[CONSIGNE A]:
Recopiez le passage du bloc de texte situé entre « Je suis allée » et « allait en profiter. », ces deux extraits compris.
[CONSIGNE B]:
D'après le bloc de texte, qu'est-ce qui avait été mis dans le four ? Répondez en une phrase, s'il vous plaît.

Je suis allée la chercher à l'école comme tous les mercredis à midi. Il était midi pile, l'heure de la sirène du premier mercredi du mois, ce mercredi 7 janvier. J'avais mis des frites dans le four, je savais qu'elle serait contente. Juste avant de rentrer, nous avons donné nos cartes de voeux à nos voisins leur souhaitant plein de bonnes choses. Nous avons déjeuné rapidement et je l'ai autorisé à jouer sur sa DS. C'était un mercredi un peu particulier, aucun devoir à faire ce qui n'arrive quasiment jamais et cours de danse annulé. Un après-midi rien qu'à nous sans aucune contrainte, aucune obligation, comme au bon vieux temps. On allait en profiter.

[DONNÉES ENREGISTRÉES]:
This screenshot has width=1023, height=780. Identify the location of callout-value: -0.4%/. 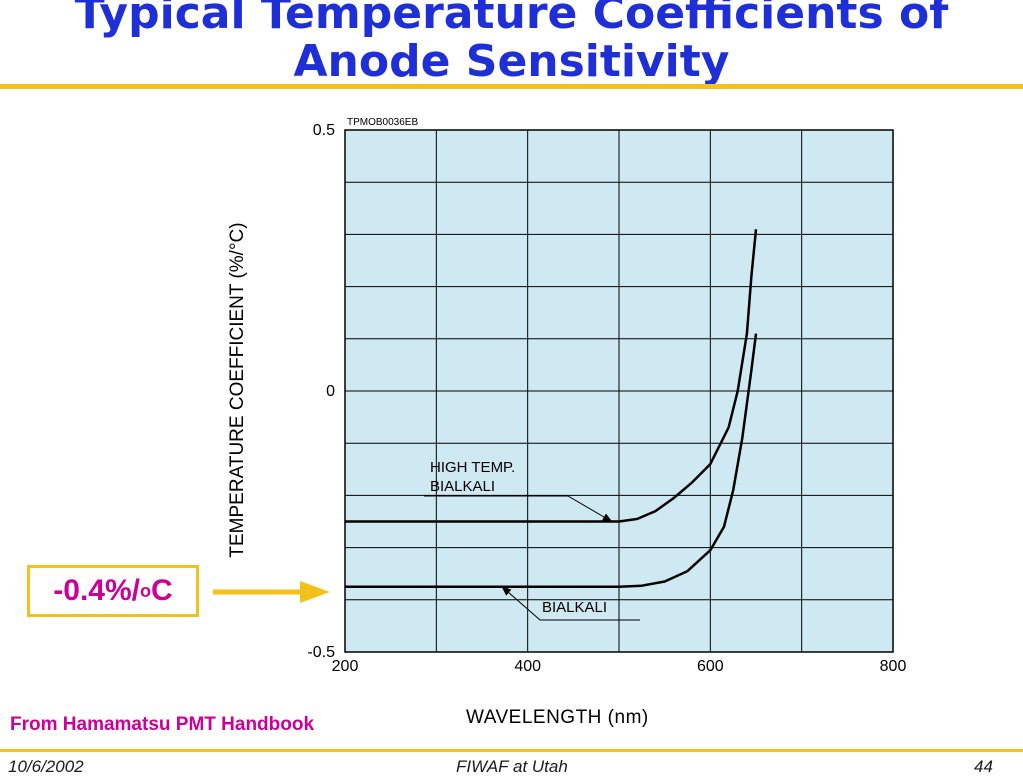
(97, 590).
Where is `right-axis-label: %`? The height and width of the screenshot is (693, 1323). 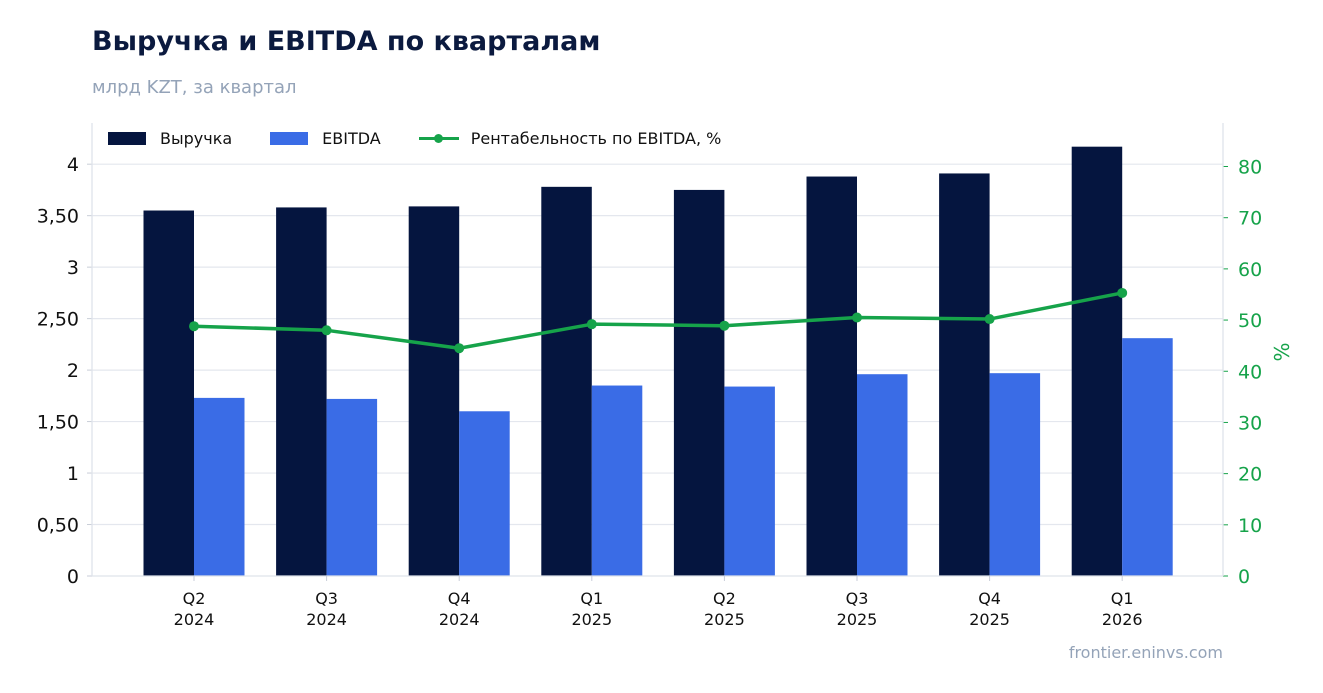 right-axis-label: % is located at coordinates (1282, 352).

[RÉPONSE A]:
Je suis allée la chercher à l'école comme tous les mercredis à midi. Il était midi pile, l'heure de la sirène du premier mercredi du mois, ce mercredi 7 janvier. J'avais mis des frites dans le four, je savais qu'elle serait contente. Juste avant de rentrer, nous avons donné nos cartes de voeux à nos voisins leur souhaitant plein de bonnes choses. Nous avons déjeuné rapidement et je l'ai autorisé à jouer sur sa DS. C'était un mercredi un peu particulier, aucun devoir à faire ce qui n'arrive quasiment jamais et cours de danse annulé. Un après-midi rien qu'à nous sans aucune contrainte, aucune obligation, comme au bon vieux temps. On allait en profiter.

[RÉPONSE B]:
Des frites avaient été mises dans le four.